Because it fits perfectly into the most virulent narrative of the antiwar left. The Iraq war - ‘George Bush’s war’… has caused not only the sorrow and destruction that we read about every day. It has, most perniciously, caused invisible damage… It has perverted and corrupted the young soldiers who went to Iraq, and now return morally ruined.


That’s quite a statement.


The Weekly Standard’s Michael Goldfarb, who has been all over the Beauchamp story, read from the same partisan cue card yesterday when he toldNewsweek—without a shred of evidence to back it up—that “this story fits really well into [TNR’s] narrative and the left’s narrative of the soldier as both victim and perpetrator of the war.”


But a piece by Jeff Emanuel in the National Review today really takes the cake. Emanuel (who is currently embedded with the Army in Iraq), seems—more than even mind-readers like Krauthammer and Goldfarb—to be able to glean the private thoughts of TNR editors and the press in general, which gives rise to an unintentionally hilarious bit of sloppy partisan posturing. He writes that TNR “offered stories by Beauchamp which validated their views of the military and of the war”

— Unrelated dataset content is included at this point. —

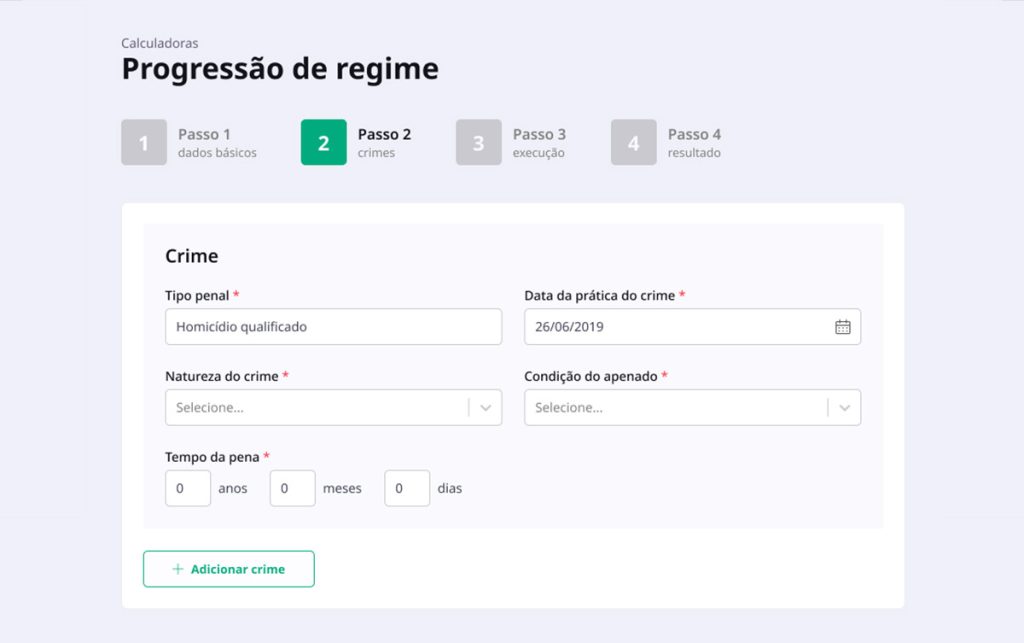1024x643 pixels.
Task: Click the number 1 step badge
Action: pos(144,143)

Emanuel has apparently decided that the press is convinced that the majority of American soldiers are little more than immoral brutes, and that stories like the ones Beauchamp told are “the rule in the United States military, rather than the exception.” If you think I’m taking this quote out of context, Emanuel makes this point two more times, each time failing to make even the most rudimentary attempt to back his charges up with examples of this monolithic mindset in the press.


He says further down that:


If one assumes that the magazine’s editors and its allies on the Left had been waiting for just this opportunity — an opportunity not only to validate their deeply held views of the American military…then its easier to see why they ran these articles without thoroughly checking them.” He caps his piece off with another shot: “members of the press are still searching for the Next Big Story which will show the military for the inhuman, war-scarred outfit they believe it to be.


All this TNR “hates the troops” stuff can be refuted pretty easily. But it shouldn’t have to be, since Krauthammer, Goldfarb, and Emanuel are all bright guys, and are therefore no doubt fully aware that they’re spinning some serious bullshit. That’s why they don’t even attempt to support their allegations with evidence.


All three, if pressed, would likely recall that TNR was a pretty big supporter of the war, publishing plenty of pieces explicitly calling for war in 2002 and early 2003. And Senior Editor Lawrence F. Kaplan can hardly be called an “anti-war lefty,” since he has written pieces as recently as a few months ago arguing against a hasty withdrawal from Iraq. The magazine even published an editor’s note in May supporting the “surge” of 30,000 more troops into Iraq.

Paul McLeary is senior editor of Defense Technology International magazine, and is a former CJR staffer.